====== RECORDS FOR THIS EXERCISE ======
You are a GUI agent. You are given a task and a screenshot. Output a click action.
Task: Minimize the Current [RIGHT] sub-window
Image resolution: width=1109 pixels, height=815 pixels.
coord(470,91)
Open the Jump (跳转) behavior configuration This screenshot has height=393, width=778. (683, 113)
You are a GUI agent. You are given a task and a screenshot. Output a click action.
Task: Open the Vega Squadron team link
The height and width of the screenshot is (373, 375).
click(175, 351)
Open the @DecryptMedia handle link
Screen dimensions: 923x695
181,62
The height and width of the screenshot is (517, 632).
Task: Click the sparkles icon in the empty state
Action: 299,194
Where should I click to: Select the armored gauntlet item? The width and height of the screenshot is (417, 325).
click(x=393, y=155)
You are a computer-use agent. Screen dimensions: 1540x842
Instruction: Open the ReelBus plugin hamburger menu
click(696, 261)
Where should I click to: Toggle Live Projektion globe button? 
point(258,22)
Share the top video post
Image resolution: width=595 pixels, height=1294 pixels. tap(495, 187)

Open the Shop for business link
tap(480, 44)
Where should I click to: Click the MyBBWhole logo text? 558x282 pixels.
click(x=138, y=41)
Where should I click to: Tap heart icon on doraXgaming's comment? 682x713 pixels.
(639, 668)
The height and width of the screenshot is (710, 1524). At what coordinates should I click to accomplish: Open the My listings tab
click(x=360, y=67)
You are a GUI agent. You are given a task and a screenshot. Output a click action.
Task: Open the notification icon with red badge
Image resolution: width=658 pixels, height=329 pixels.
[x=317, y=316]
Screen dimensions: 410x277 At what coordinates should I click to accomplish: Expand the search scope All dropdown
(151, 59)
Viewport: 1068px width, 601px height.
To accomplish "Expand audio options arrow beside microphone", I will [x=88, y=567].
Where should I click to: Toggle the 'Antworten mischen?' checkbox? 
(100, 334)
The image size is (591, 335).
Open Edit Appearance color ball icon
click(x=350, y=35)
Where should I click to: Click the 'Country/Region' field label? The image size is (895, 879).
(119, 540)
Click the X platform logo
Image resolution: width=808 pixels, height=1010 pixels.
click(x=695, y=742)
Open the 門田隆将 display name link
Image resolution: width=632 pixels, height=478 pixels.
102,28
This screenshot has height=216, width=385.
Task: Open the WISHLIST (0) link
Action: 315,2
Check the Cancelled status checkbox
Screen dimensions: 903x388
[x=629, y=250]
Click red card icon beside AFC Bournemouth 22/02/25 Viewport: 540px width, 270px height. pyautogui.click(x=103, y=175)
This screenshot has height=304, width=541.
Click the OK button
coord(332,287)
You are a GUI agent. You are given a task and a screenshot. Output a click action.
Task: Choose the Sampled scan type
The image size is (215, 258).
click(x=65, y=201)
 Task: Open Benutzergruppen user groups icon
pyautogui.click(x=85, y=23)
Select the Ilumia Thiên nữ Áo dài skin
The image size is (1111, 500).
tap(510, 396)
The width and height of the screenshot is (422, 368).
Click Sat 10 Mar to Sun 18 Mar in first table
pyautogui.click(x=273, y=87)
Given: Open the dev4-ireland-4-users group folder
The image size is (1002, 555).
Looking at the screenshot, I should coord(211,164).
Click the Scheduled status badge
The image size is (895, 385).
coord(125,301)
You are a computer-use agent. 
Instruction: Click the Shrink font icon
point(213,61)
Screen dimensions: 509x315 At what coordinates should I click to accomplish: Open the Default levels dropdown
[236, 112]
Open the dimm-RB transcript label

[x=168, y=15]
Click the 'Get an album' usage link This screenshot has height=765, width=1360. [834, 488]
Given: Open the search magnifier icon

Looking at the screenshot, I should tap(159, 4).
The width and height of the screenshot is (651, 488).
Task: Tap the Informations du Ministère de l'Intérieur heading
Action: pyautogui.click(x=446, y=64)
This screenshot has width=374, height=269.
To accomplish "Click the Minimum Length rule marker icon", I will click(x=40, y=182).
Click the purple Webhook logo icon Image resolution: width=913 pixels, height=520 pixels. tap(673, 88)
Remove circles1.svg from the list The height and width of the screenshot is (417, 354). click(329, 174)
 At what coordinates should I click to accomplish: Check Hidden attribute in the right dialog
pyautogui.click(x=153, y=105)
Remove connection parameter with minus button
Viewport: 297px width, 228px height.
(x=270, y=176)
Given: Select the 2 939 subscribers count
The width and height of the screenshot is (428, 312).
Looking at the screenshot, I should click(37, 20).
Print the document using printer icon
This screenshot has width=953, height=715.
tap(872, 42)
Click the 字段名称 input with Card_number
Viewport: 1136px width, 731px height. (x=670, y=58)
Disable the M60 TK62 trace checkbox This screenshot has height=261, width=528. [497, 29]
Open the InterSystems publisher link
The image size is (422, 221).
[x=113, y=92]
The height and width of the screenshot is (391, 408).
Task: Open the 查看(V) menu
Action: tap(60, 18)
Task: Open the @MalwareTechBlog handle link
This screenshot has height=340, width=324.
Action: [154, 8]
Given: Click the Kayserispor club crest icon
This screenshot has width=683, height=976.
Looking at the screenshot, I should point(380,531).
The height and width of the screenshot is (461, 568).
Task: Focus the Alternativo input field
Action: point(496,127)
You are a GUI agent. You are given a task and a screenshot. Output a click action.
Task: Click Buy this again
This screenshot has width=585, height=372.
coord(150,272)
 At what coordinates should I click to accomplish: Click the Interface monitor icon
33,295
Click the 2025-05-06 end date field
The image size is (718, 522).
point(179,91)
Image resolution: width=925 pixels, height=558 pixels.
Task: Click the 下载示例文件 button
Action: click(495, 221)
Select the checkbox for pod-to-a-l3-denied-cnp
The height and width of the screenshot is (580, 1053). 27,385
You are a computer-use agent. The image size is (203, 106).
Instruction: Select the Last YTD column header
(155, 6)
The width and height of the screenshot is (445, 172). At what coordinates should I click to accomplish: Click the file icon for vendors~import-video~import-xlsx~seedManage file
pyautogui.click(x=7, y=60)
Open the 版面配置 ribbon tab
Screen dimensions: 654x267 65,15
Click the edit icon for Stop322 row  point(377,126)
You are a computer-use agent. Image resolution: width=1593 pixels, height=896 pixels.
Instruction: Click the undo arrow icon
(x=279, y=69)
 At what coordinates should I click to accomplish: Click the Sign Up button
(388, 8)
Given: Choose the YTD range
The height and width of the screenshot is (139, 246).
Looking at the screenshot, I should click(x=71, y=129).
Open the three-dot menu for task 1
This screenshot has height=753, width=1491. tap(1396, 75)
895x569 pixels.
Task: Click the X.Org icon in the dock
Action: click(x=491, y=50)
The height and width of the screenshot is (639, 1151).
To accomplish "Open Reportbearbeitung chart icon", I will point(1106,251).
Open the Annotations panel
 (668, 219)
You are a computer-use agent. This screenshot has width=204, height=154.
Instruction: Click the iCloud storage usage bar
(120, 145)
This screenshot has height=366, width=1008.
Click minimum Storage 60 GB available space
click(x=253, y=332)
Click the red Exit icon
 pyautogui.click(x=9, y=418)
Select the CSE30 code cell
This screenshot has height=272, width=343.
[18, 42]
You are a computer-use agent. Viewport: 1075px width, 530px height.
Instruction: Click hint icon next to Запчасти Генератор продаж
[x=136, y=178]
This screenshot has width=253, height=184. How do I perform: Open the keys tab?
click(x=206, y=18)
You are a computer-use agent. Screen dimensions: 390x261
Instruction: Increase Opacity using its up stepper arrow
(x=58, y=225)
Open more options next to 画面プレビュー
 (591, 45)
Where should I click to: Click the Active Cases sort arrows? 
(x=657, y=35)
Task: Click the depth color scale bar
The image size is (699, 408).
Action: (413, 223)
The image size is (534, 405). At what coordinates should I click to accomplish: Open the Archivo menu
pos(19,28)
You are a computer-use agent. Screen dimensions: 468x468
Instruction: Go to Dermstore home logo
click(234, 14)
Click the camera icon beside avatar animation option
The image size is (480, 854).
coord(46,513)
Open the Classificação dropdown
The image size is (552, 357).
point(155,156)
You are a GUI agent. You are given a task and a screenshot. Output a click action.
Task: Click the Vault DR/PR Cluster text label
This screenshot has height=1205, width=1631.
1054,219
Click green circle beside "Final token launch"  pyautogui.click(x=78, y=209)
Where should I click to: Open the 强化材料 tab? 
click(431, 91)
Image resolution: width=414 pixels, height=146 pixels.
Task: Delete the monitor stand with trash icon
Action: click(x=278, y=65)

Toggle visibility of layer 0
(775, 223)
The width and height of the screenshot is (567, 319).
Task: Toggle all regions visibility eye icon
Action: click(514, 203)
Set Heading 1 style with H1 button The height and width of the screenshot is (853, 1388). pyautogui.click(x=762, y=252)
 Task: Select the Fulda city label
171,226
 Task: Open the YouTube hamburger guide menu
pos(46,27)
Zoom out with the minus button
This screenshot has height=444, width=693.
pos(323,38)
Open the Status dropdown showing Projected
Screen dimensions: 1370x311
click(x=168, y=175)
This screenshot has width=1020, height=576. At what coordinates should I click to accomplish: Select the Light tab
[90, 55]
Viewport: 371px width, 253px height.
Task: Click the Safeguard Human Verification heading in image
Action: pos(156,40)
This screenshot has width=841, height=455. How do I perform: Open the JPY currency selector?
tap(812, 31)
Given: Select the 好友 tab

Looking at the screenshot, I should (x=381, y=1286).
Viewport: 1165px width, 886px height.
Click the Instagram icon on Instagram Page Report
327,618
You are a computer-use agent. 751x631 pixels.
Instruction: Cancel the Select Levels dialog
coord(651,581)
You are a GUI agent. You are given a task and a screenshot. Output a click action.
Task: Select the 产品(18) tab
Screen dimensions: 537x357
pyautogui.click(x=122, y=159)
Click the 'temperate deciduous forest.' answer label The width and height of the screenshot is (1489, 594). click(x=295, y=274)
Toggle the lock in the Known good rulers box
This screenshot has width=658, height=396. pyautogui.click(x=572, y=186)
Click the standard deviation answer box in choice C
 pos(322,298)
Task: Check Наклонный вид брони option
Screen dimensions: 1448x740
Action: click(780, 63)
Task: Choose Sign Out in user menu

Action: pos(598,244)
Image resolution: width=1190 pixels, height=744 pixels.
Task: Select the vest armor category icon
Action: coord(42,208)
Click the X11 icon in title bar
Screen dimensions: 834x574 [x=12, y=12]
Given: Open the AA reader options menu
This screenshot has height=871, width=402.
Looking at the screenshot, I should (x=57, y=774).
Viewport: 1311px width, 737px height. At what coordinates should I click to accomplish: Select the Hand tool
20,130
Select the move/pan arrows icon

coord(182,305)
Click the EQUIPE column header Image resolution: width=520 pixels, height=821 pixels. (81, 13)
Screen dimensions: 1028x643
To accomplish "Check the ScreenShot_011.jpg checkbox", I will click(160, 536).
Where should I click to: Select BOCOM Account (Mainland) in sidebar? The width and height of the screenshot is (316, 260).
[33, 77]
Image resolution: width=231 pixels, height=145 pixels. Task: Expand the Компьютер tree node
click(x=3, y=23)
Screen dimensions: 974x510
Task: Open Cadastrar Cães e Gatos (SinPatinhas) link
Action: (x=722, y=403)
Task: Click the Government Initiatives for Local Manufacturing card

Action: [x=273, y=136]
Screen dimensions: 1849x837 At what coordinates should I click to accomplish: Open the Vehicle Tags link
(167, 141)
======
WORK INSTRUCTION: Return every line from the one holding "Screen dimensions: 1849x837" through the end of the data, exactly as it appears, with both ends kept and nothing else.

SOLVED PROBLEM:
Screen dimensions: 1849x837 At what coordinates should I click to accomplish: Open the Vehicle Tags link
(167, 141)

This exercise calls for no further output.